Monday, September 24, 2012

Devil's in the details

I did my second mini-lesson today, also for language arts. My first one was for writing and this one was for reading: using a book mark as a prompt to do the reader's job of thinking about settings, characters, problems and changes in the beginning, middle and end of books we read.

When I first met Ms. Lee, she told me that she's not a big elaborate planner, she prefers to have the idea, "do it and then reflect on what worked and what didn't." This is not my usual style, but I recognize she's been doing this a long time and I need to go with the flow here, and I might even learn a different way of doing this. Still, there was a bit of anxiety, since as an undergraduate the lesson-plan format of the 1990s had been drilled into us good and hard, and, well, I tend to like to write things down and plan for contingencies.

Turns out the wing-it-and-reflect model can be a pretty sensible way to do it, too (although having ten years' experience helps a lot), and Ms. Lee is also very easygoing when things don't go quite right (for instance, we had a fire drill today that ruined our science-observation lesson: Oh well! Try again tomorrow).

During my first lesson last week, which my advisor observed, I used the ELMO and Ms. Lee couldn't really help me prepare because she had never used one- she wanted to learn from me how to use it. My big gaffe that day was trying to teach from behind the projector- doesn't really work! But she didn't make a big deal about it, and now I am kind of obsessed with positioning in the classroom, mine and students'. This is probably a good thing, especially since *tomorrow* I am teaching a mini-lesson on the compass rose and how to read maps. We will become human GPS units.... not.

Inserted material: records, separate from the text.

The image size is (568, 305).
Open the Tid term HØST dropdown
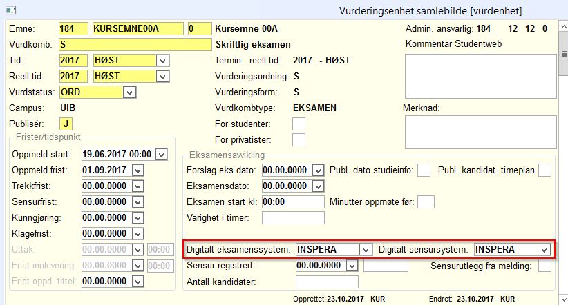[163, 60]
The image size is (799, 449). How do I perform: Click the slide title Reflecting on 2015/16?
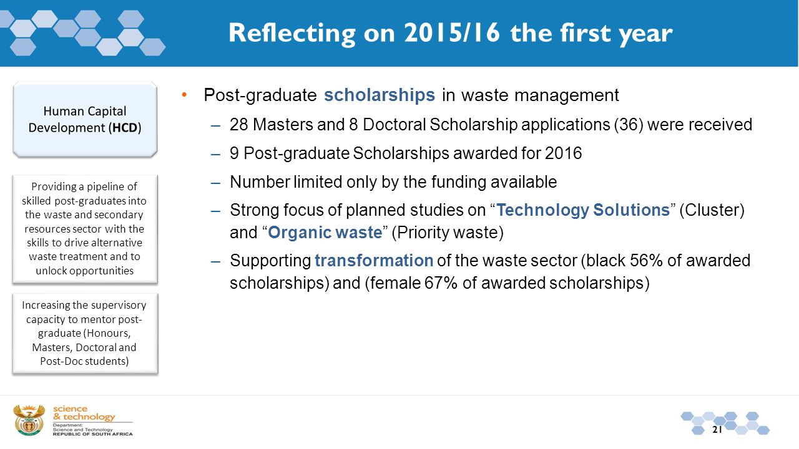pos(450,33)
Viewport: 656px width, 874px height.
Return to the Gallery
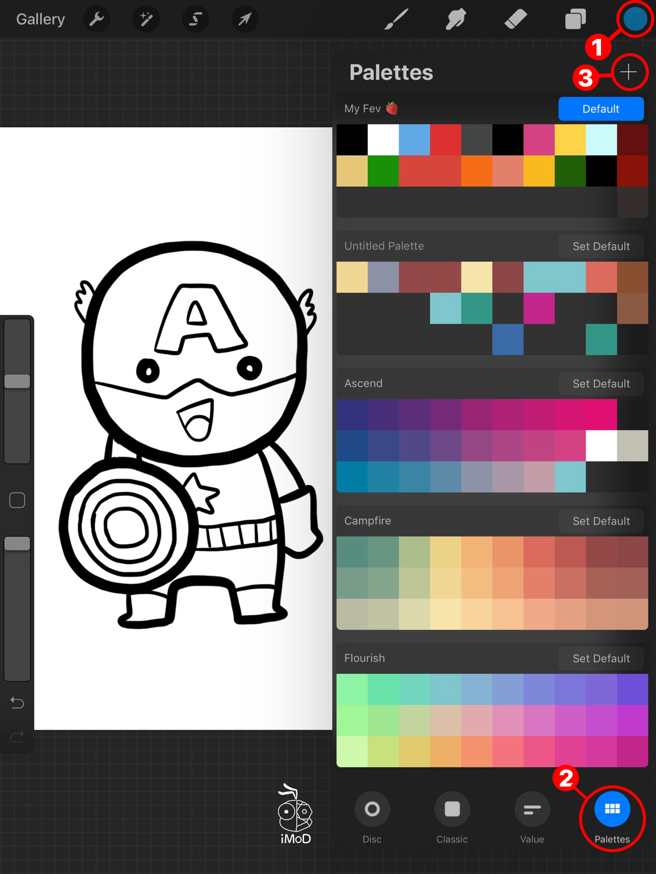pos(40,20)
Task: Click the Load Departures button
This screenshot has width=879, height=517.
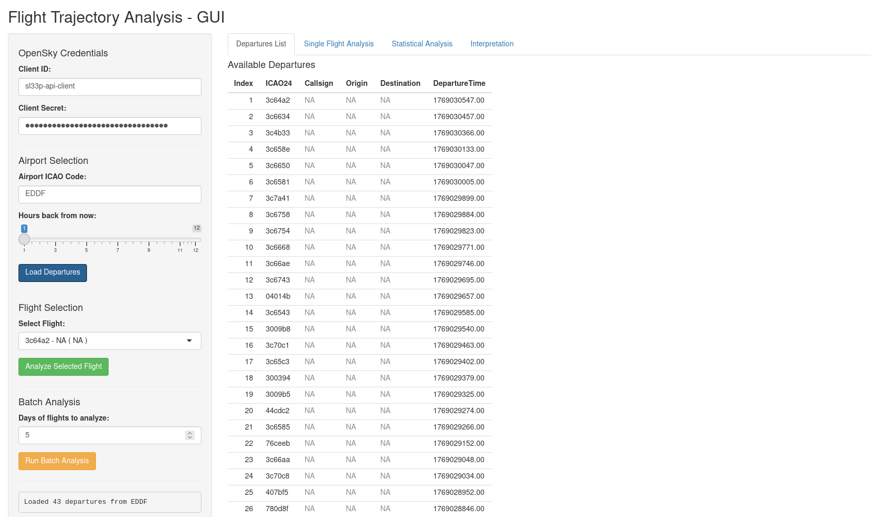Action: (x=53, y=272)
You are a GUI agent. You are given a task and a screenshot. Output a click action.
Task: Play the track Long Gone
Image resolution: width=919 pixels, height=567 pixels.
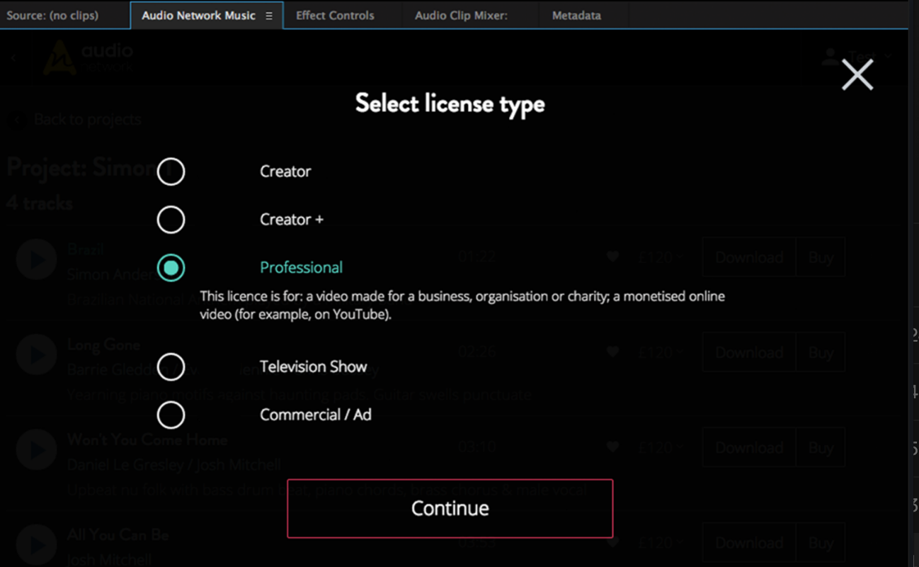click(x=36, y=354)
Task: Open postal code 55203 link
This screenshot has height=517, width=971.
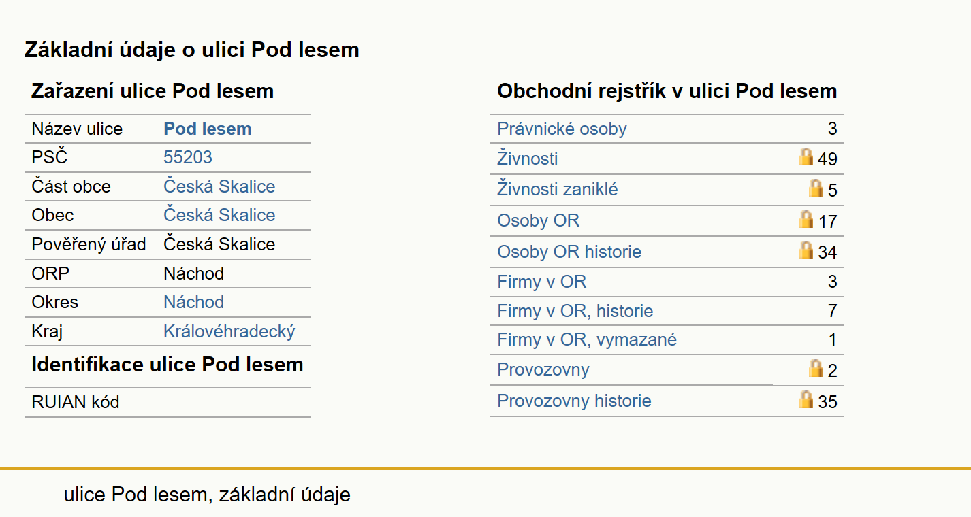Action: (188, 157)
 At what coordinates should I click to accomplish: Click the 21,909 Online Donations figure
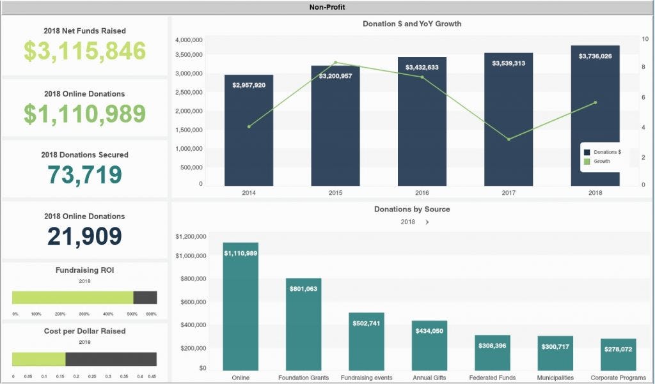[85, 236]
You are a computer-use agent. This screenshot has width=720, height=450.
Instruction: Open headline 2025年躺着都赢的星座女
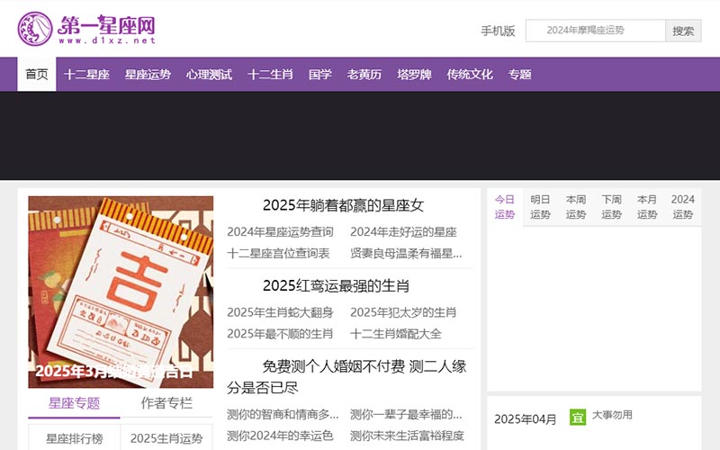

But anyway. My current impression of teaching is that the devil is in the details. It's not hard to decide what to do or what students should get out of a lesson: the goals, the skills, and so forth. What IS hard is knowing what questions to ask, what language they know, what sorts of questions they are used to answering, how to challenge them but not stump them, and when to use what kinds of interactive activities to keep them engaged and to help you see if they are all learning.

This may be the trickiest part. The same kids raise their hands all the time, and it's hard to keep an eye on the ones who may wander mentally, who are not naturally "oh! oh! oh! I know, pick me!" and think of things to bring them back, draw them in, on the fly. You can have some ideas for ways to do this, but if you don't know how exactly they will each respond, it's hard to have a specific plan. This is this is the craft and the art of it, I suppose.